Okay, you know, on the whole, I think it was a pretty awesome year.

My one big regret is an obvious one… Frayed Knights 2 didn’t ship. I knew it wouldn’t by last summer — it was nowhere close, although the big push for Comic Con really helped. Actually, it helped in a lot of surprising ways, not just in getting stuff done and back on track, if slower than expected. We’ve made a lot of changes (for the better, IMO), but the big push also revealed some things that have been really slowing us down and impacting the quality of the game. It caused some major redesign and clean-up … and watching strangers play the game triggered yet more improvements. And… compromises. I know that sounds like an ugly word, but I have had to make some hard decisions just in order to get the game back on track. And… to be honest, while they seemed hard at the time, in retrospect they still feel like the right decision.So, here’s hoping 2015 is an even better year for us all! Good times!

Filed Under: Rampant Games - Comments: 7 Comments to Read

  • Anon said,

    “And… compromises. I know that sounds like an ugly word, but I have had to make some hard decisions just in order to get the game back on track.”

    If the track is “earning some money with it” (or reputation/fame) then you will likely have to consider some public opinions.

    If on the other hand you would only to make the game for yourself (i.e. you don’t really care who and how many will be playing it) then you wouldn’t need to… πŸ˜‰

  • Rampant Coyote said,

    A lot of it is just getting rid of things that I thought were kinda cool, but were more work than effort warranted to get it “right.”

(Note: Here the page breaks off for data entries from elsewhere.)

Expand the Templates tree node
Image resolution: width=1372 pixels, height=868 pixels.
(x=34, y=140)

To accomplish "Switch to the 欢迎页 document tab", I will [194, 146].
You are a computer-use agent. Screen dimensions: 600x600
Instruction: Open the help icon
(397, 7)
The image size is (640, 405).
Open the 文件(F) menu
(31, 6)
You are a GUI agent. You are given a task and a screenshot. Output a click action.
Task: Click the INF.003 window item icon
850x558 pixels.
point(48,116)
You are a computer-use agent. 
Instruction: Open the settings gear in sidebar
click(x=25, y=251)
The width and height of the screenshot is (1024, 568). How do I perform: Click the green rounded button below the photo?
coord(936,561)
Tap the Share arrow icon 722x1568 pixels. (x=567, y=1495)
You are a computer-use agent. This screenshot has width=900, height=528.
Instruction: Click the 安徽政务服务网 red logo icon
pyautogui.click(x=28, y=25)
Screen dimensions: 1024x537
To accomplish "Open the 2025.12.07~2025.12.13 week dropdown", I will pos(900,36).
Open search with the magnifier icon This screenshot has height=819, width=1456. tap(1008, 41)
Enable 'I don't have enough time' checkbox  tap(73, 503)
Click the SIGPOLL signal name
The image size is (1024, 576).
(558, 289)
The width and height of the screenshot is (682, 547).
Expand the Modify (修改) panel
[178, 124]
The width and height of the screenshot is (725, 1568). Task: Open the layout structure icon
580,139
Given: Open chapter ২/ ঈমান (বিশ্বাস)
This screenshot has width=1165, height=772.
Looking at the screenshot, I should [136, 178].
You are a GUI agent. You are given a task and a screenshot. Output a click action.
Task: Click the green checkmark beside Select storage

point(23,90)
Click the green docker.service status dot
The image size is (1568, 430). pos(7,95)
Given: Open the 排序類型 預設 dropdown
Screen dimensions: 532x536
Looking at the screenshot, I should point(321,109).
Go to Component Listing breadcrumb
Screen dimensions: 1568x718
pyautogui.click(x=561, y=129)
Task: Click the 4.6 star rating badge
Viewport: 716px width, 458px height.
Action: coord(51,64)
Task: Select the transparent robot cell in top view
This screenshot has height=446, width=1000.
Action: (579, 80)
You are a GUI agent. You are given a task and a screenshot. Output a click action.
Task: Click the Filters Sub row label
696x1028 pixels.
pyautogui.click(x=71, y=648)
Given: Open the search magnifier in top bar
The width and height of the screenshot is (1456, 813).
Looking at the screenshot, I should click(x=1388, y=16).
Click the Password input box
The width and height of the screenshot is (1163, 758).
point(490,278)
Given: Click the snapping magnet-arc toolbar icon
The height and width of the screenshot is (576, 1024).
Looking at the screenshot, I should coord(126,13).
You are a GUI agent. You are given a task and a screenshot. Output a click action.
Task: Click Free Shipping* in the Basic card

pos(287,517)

    A good example is the town. I love wandering through a 3D town and exploring its secrets. But the flip side of full first-person 3D is that I have to be careful about scene density. And it proved a problem in the first game wandering around to get things done (like buying / selling / sleeping). And it’s a whole lot of new, expensive content that’s single-use. So… the decision was between whether or not to really spend the time on making it awesome, or just drop it in favor of something simpler & cheaper that functionally serves the same gameplay / story purpose. We opted for the latter.

  • Cuthalion said,

    That could be good. I remember in FK1, it was kind of an interruption to have to walk slowly back to town, then to the right place in town, etc. Exploring a town is fun the first time. After that you just want to do your inn/shop thing. Kind of like walking to class back and forth across campus. Eventually you just want to teleport. πŸ˜›

  • Rampant Coyote said,

    Yeah, Cuthalion, that’s exactly my thought. The value IMO is the idea of emerging to safety… you may have to fight your way back to the exit of the dungeon. But once there, things should be fast and mechanical, to get you back into the adventuring. Catch your breath, and get ready for another plunge.

    Anyway, so yeah – the emphasis is back on the dungeon delving. No big surprise there.

  • Modran said,

    Soooo, back to the “Town as a simple menu” school of thought? ^^
    Except the first time.
    Or when there’s something different that has appeared and need to be found.
    Hey, you might have something there !

  • Anon said,

    I always hates “menu towns” in CRPGs, like for example in Phantasie III. Yes, a beautiful picture – for its time – but it was a menu, after all. This is too much abstraction for me and decreases the immersion – simply for the fact that everything that happens is expected by the player (“I’ll have to enter the town, buy a new sword and some provisions before I can continue!”).
    In other words: Such towns are like breaks from the regular game.

    Some Japanese console RPGs come to mind as well as Origin’s Autoduel and EA’s Seven Cities of Gold – with static towns where the the avatar can move around but nothing will ever happen besides entering buildings etc.
    In a way these kinds of town are even worse than single menu screens as they are essentially time wasters (as you have to run around a town where never ever will happen something to you).

    Yes, some games allow you to trade goods so that you can make a profit in a different town and that may suit you (if you like economical simulations) and other games offer casinos and mini-games like card games or roulette and thus in fact adding gameplay possibilites – but these are mostly “functions” and are as removed from the “real” game world as a trader menu.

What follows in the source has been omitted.